Amar, este é sem contra-indicação. Que os limites estão postos. Juntinhos, só com o marido e filhos. Os outros tipos de amor são por telefone ou computador. E para alguém desmedida em estender o braço, estas novas bordas são bem-vindas. Mesmo com tanta saudade de abraços.

Transbordo.
Choro mais do que o habitual. Roo mais as unhas. Como mais chocolate.
Converso mais e longamente com cada pessoa amiga. Presto mais atenção em cada filho. Tudo me emociona.
Escrevo mais neste blog.
Respondo longamente aos pedidos dos amigos: uma opinião sobre o vídeo da consultora de cosméticos. Um olhar sobre o texto da amiga terapeuta.
Tenho tempo e saudades. Por isso me alongo.
Transbordo novidades também.
Aprendi a ouvir podcast. Inclusive este texto dialoga com o podcast da amiga.
Aprendi a amar áudios no WhatsApp. A voz das pessoas é um tesouro.
Aprendi novas receitas: leite de amêndoas, leite de côco, bolos, moqueca de forno.
E tenho fome de aprender: estudo tarô, facilitação on-line.
Também crio espaço para ser mulher selvagem.
Leio mais. Costurei as peças que pediam linha e agulha. Renovei o guarda-roupa de peças íntimas (na loja da outra amiga). Pintei as unhas do pé. Faço colagens. Cozinho como as avós e as mães. Arrumo a casa de tempos em tempos.
E escrevo escrevo escrevo.
O corpo, estou ainda aprendendo a cuidar. Reluto com as aulas on-line de Eutonia e Pilates. Quase morri sem fôlego ao jogar uma partida de badminton com o filho, na quadra improvisada na sala. Mas vamos tentando de outros jeitos.

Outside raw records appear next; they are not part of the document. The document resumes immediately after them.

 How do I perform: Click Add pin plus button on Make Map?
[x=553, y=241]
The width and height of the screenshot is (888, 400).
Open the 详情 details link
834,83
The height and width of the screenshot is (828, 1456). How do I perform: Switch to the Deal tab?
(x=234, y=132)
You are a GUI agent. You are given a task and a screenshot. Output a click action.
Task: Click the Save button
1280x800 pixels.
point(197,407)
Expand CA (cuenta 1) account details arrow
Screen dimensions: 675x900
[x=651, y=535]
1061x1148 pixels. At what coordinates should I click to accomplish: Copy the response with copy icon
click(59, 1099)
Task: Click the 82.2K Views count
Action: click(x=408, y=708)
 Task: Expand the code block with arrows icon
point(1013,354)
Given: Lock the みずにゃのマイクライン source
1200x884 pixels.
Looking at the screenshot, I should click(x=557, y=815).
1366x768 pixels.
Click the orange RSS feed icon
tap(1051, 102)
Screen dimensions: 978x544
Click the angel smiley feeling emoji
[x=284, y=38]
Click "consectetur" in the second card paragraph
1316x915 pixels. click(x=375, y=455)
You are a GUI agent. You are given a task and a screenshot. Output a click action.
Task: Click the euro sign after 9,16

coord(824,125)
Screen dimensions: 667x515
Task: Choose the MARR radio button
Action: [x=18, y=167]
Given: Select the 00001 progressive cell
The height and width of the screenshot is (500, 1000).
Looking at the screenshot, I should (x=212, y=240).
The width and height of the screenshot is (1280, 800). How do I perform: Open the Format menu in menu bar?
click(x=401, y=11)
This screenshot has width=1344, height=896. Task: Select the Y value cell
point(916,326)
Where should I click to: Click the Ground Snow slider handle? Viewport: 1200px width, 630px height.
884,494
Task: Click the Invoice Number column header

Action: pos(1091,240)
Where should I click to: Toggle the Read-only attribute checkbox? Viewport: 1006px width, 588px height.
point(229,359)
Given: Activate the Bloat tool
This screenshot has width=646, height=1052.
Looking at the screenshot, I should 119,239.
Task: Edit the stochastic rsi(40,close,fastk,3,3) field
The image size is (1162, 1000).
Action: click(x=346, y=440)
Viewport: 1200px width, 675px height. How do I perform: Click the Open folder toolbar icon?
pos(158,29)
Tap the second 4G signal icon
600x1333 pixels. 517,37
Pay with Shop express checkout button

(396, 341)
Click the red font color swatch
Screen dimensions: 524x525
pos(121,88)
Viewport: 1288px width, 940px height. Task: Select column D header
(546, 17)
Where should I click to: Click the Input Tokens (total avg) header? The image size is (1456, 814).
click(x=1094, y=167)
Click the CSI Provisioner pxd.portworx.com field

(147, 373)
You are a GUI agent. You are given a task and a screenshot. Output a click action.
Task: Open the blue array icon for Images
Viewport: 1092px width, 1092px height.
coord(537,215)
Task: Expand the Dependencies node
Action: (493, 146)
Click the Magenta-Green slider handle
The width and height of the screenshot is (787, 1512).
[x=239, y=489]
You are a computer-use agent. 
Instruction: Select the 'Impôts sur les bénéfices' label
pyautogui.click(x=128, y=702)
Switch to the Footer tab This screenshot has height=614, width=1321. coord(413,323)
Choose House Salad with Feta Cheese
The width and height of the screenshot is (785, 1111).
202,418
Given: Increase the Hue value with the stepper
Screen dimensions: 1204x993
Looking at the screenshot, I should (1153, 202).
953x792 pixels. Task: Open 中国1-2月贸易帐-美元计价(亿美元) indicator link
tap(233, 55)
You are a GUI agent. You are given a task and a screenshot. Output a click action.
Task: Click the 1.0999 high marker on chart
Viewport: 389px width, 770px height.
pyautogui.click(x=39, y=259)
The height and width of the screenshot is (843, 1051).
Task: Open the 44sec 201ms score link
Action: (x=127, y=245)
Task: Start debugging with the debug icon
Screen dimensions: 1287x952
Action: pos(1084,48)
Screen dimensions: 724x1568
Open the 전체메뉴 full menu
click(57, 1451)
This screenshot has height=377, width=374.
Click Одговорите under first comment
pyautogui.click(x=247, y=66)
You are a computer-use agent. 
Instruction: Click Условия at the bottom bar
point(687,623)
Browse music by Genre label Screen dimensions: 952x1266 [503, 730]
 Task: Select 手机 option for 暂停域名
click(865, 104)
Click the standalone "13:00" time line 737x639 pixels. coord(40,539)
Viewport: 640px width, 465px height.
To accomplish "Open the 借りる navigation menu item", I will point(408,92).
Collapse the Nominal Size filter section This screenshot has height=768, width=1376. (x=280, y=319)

Entre bordas e transbordos, revisito o viver mais simples; faço novos pactos comigo. Às vezes, é bom. Outras, é demasiado. Não preciso decidir.
Avanço passo após passo, confiando na intuição e traçando novas rotas dentro de um oceano confinado.

Presto atenção no movimento dos planetas, nos médicos e no pulso de meu coração.
Um dia de cada vez. Vestindo algumas máscaras e despindo outras.
A vida entre bordas e transbordos segue o ritmo das marés e acolhe tsunamis.
É tempo de descobrir fundos, dentro.